● **WORK REQUIRED**: Echo the following lines exactly as they appear, covering all of the material.

● **DATASET**:
--*--

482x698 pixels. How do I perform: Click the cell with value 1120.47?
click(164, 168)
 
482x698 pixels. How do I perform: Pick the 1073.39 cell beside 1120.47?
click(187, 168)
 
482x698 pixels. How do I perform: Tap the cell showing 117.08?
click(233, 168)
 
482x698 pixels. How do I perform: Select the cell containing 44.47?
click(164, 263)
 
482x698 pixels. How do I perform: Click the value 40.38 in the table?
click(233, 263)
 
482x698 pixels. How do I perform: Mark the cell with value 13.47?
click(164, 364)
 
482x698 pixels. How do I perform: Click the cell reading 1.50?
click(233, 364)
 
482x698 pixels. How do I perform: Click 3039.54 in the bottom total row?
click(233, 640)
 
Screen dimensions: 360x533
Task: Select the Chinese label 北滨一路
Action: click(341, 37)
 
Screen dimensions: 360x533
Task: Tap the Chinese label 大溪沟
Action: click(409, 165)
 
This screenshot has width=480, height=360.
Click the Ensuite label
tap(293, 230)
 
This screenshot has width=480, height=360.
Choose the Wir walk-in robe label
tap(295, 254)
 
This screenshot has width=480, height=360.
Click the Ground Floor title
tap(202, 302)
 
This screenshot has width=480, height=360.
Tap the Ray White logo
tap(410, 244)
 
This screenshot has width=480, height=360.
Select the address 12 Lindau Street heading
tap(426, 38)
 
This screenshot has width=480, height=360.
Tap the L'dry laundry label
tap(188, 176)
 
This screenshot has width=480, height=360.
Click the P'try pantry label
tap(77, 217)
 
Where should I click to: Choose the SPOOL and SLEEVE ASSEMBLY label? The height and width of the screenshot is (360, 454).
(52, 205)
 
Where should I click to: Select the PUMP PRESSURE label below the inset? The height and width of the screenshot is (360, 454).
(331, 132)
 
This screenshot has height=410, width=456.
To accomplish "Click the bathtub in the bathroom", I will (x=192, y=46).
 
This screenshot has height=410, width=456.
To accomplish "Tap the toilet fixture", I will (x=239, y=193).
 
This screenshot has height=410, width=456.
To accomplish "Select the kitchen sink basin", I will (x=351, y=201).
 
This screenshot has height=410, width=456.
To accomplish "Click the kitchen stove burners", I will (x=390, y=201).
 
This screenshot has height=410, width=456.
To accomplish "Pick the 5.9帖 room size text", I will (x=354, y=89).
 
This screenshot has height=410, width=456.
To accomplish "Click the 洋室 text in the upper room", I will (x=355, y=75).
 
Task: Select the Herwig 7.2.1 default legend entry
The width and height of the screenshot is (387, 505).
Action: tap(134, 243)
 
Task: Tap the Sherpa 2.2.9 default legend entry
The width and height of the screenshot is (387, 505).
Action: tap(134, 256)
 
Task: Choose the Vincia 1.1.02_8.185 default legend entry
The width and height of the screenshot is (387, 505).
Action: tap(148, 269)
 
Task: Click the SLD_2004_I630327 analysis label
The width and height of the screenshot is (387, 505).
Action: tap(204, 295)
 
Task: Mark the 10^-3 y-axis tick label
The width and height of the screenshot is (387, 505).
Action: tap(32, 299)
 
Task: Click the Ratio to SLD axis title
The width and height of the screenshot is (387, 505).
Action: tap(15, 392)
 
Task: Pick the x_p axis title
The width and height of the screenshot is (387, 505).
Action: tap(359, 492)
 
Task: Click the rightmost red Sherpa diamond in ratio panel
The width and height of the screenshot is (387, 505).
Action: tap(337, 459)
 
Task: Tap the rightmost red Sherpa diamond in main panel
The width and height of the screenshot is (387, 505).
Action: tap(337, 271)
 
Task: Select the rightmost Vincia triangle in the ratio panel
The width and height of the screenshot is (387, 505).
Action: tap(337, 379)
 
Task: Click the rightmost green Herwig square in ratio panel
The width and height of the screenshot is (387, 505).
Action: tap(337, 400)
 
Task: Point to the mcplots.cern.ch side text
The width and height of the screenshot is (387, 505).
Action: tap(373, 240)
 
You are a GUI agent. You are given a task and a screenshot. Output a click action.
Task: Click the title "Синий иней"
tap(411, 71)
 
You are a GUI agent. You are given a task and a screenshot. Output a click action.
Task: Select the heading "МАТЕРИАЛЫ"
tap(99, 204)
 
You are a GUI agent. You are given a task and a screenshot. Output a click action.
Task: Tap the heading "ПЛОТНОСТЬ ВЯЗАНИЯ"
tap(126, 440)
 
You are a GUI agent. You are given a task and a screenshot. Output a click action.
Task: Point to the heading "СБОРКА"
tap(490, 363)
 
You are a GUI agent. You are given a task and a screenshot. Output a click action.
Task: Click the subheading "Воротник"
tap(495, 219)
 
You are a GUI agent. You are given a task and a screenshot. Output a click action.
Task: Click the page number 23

--*--

● **REPLY TO THE EXERCISE**:
482x698 pixels. How do I perform: Click the cell with value 1120.47?
click(164, 168)
 
482x698 pixels. How do I perform: Pick the 1073.39 cell beside 1120.47?
click(187, 168)
 
482x698 pixels. How do I perform: Tap the cell showing 117.08?
click(233, 168)
 
482x698 pixels. How do I perform: Select the cell containing 44.47?
click(164, 263)
 
482x698 pixels. How do I perform: Click the value 40.38 in the table?
click(233, 263)
 
482x698 pixels. How do I perform: Mark the cell with value 13.47?
click(164, 364)
 
482x698 pixels. How do I perform: Click the cell reading 1.50?
click(233, 364)
 
482x698 pixels. How do I perform: Click 3039.54 in the bottom total row?
click(233, 640)
 
Screen dimensions: 360x533
Task: Select the Chinese label 北滨一路
Action: click(341, 37)
 
Screen dimensions: 360x533
Task: Tap the Chinese label 大溪沟
Action: click(409, 165)
 
This screenshot has width=480, height=360.
Click the Ensuite label
tap(293, 230)
 
This screenshot has width=480, height=360.
Choose the Wir walk-in robe label
tap(295, 254)
 
This screenshot has width=480, height=360.
Click the Ground Floor title
tap(202, 302)
 
This screenshot has width=480, height=360.
Tap the Ray White logo
tap(410, 244)
 
This screenshot has width=480, height=360.
Select the address 12 Lindau Street heading
tap(426, 38)
 
This screenshot has width=480, height=360.
Tap the L'dry laundry label
tap(188, 176)
 
This screenshot has width=480, height=360.
Click the P'try pantry label
tap(77, 217)
 
Where should I click to: Choose the SPOOL and SLEEVE ASSEMBLY label? The height and width of the screenshot is (360, 454).
(52, 205)
 
Where should I click to: Select the PUMP PRESSURE label below the inset? The height and width of the screenshot is (360, 454).
(331, 132)
 
This screenshot has height=410, width=456.
To accomplish "Click the bathtub in the bathroom", I will (x=192, y=46).
 
This screenshot has height=410, width=456.
To accomplish "Tap the toilet fixture", I will (x=239, y=193).
 
This screenshot has height=410, width=456.
To accomplish "Select the kitchen sink basin", I will (x=351, y=201).
 
This screenshot has height=410, width=456.
To accomplish "Click the kitchen stove burners", I will (x=390, y=201).
 
This screenshot has height=410, width=456.
To accomplish "Pick the 5.9帖 room size text", I will (x=354, y=89).
 
This screenshot has height=410, width=456.
To accomplish "Click the 洋室 text in the upper room", I will (x=355, y=75).
 
Task: Select the Herwig 7.2.1 default legend entry
The width and height of the screenshot is (387, 505).
Action: tap(134, 243)
 
Task: Tap the Sherpa 2.2.9 default legend entry
The width and height of the screenshot is (387, 505).
Action: tap(134, 256)
 
Task: Choose the Vincia 1.1.02_8.185 default legend entry
The width and height of the screenshot is (387, 505).
Action: tap(148, 269)
 
Task: Click the SLD_2004_I630327 analysis label
The width and height of the screenshot is (387, 505).
Action: tap(204, 295)
 
Task: Mark the 10^-3 y-axis tick label
The width and height of the screenshot is (387, 505).
Action: tap(32, 299)
 
Task: Click the Ratio to SLD axis title
The width and height of the screenshot is (387, 505).
Action: tap(15, 392)
 
Task: Pick the x_p axis title
The width and height of the screenshot is (387, 505).
Action: tap(359, 492)
 
Task: Click the rightmost red Sherpa diamond in ratio panel
The width and height of the screenshot is (387, 505).
Action: tap(337, 459)
 
Task: Tap the rightmost red Sherpa diamond in main panel
The width and height of the screenshot is (387, 505).
Action: tap(337, 271)
 
Task: Select the rightmost Vincia triangle in the ratio panel
The width and height of the screenshot is (387, 505).
Action: tap(337, 379)
 
Task: Click the rightmost green Herwig square in ratio panel
The width and height of the screenshot is (387, 505).
Action: tap(337, 400)
 
Task: Point to the mcplots.cern.ch side text
The width and height of the screenshot is (387, 505).
Action: tap(373, 240)
 
You are a GUI agent. You are given a task and a screenshot. Output a click action.
Task: Click the title "Синий иней"
tap(411, 71)
 
You are a GUI agent. You are given a task and a screenshot. Output a click action.
Task: Select the heading "МАТЕРИАЛЫ"
tap(99, 204)
 
You are a GUI agent. You are given a task and a screenshot. Output a click action.
Task: Tap the heading "ПЛОТНОСТЬ ВЯЗАНИЯ"
tap(126, 440)
 
You are a GUI agent. You are given a task and a screenshot. Output a click action.
Task: Point to the heading "СБОРКА"
tap(490, 363)
 
You are a GUI agent. You are given a task and a screenshot. Output a click action.
Task: Click the subheading "Воротник"
tap(495, 219)
 
You are a GUI agent. You are given a task and a screenshot. Output a click action.
Task: Click the page number 23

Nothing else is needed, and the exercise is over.